- [TASK STATEMENT] Continue the article about the OIG's semiannual report on home health agency fraud, starting right after its final sentence.

- [EXCERPT PROVIDED]
*** Begin section ***

Home Health & Hospice Week

Fraud & Abuse:

OIG Trots Out Laundry List Of Home Care Fraudsters In Semiannual Report

Plus: Watchdog agency takes ZPICs to task for overlooking HHA fraud.

As 2014 budget negotiations pick up speed, law- and policymakers are getting an earful from the HHS Office of Inspector General about home health agency fraud.

In its latest Semiannual Report to Congress, the OIG highlights four high-profile cases of Medicare home health agency fraud.

Case #1: The feds have indicted seventeen defendants in a case involving Miami-based Super-star Home Health Care Inc. Superstar "allegedly offered and paid thousands of dollars in kickbacks and bribes to patient recruiters and Medicare beneficiaries," the OIG says. "Superstar used beneficiary information to submit $1.5 million in claims to Medicare for home health services that either were medically unnecessary or were not provided." The 17 defendants were sentenced to a total of 17 years incarceration, the OIG says in the report.

Case #2: Two RNs employed by Ideal Home Health Inc. in Miami allegedly "falsified and caused Medicare beneficiaries to falsify Weekly Visits and/or Time Records sheets, which indicated that they provided skilled nursing services to Medicare beneficiaries," the OIG says in the report. Kelvin Soto was sentenced to six years of imprisonment and ordered to pay $727,418 in restitution. Odalys Fernandez was sentenced to three years and five months of imprisonment and ordered to pay $240,369.

Case #3: Kai Heart Home Health Care in Texas allegedly falsified OASIS certifications, the OIG says. "Kai Heart knowingly altered the OASIS forms by upcoding the severity of patients’ conditions in order to receive additional Medicare reimbursement." Kai Heart agreed to pay $778,093 to re-solve the False Claims Act allegations and to enter into a Corporate Integrity Agreement.

*** End section ***

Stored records
*** Begin section ***

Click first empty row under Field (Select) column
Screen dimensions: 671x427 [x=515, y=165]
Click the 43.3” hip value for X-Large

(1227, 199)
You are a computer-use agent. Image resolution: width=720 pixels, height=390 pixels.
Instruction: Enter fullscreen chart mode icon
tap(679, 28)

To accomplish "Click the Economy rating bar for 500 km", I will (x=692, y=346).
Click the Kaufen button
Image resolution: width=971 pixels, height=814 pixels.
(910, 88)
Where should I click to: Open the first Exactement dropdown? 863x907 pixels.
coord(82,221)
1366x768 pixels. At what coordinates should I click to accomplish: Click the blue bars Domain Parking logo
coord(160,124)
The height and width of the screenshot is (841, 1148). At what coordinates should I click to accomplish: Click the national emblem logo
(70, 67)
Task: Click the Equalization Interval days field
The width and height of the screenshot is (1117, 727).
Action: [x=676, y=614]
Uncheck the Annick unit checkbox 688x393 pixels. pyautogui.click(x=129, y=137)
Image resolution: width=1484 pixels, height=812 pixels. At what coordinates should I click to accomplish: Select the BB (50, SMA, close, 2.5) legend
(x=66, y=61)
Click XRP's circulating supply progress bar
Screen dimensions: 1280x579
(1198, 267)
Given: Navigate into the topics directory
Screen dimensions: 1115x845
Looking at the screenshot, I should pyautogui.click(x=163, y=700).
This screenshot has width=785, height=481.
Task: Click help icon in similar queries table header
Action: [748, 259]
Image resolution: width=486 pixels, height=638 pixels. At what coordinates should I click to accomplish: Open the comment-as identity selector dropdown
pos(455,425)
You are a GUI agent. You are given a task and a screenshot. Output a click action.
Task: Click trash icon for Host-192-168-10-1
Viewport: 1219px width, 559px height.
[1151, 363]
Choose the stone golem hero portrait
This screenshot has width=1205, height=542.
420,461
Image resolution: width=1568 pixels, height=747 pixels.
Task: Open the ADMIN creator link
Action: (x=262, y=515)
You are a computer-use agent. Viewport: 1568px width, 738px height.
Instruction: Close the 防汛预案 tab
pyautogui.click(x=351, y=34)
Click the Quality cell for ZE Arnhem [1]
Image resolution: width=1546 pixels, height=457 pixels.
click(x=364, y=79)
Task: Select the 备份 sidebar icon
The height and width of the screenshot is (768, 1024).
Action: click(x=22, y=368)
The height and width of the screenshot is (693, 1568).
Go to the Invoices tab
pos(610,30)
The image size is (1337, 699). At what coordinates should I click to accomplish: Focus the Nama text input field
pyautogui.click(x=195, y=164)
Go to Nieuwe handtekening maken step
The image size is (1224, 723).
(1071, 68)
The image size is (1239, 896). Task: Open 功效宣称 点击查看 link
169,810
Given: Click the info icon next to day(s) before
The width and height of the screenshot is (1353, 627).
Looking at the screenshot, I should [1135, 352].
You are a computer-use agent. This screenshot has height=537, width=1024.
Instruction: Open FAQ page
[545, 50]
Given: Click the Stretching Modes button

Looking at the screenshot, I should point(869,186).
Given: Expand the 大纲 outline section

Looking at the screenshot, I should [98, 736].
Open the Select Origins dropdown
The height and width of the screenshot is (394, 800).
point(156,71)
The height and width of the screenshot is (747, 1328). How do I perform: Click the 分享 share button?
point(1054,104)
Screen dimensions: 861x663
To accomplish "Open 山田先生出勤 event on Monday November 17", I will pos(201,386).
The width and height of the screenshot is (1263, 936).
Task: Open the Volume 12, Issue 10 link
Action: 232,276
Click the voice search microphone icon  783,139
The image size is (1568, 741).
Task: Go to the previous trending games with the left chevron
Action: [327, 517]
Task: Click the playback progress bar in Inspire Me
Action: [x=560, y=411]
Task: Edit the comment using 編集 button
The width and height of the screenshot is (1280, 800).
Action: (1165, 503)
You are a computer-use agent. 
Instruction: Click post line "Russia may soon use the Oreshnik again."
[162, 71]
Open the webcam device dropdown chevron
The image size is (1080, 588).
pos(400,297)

*** End section ***

- [REPLY]
Case #4: Willsand Home Health Services Inc. owner Eulises Escalona paid kickbacks to patient recruiters, signed false documents stating that recruited patients received home care services, and paid kickbacks to physicians in return for signing false prescriptions, resulting in $40 million in bogus claims, according to court documents. Escalona was sentenced to 10 years in prison and ordered to pay $26 million in restitution after pleading guilty, the OIG says in the report.

The OIG also reemphasized its December 2012 report in which it took Zone Program Integrity Contractors to task for ignoring suspicious home health activity in their areas. "The two CMS Medicare Administrative Contractors (MACs) we reviewed prevented $275 million in HHA improper payments and referred several instances of potential fraud, but the four ZPICs we reviewed did not identify any HHA-specific vulnerabilities and varied substantially in their efforts to detect and deter fraud," the OIG criticizes.

And the OIG was unhappy that Medicare inappropriately paid five HHAs with suspended or revoked billing privileges in 2011.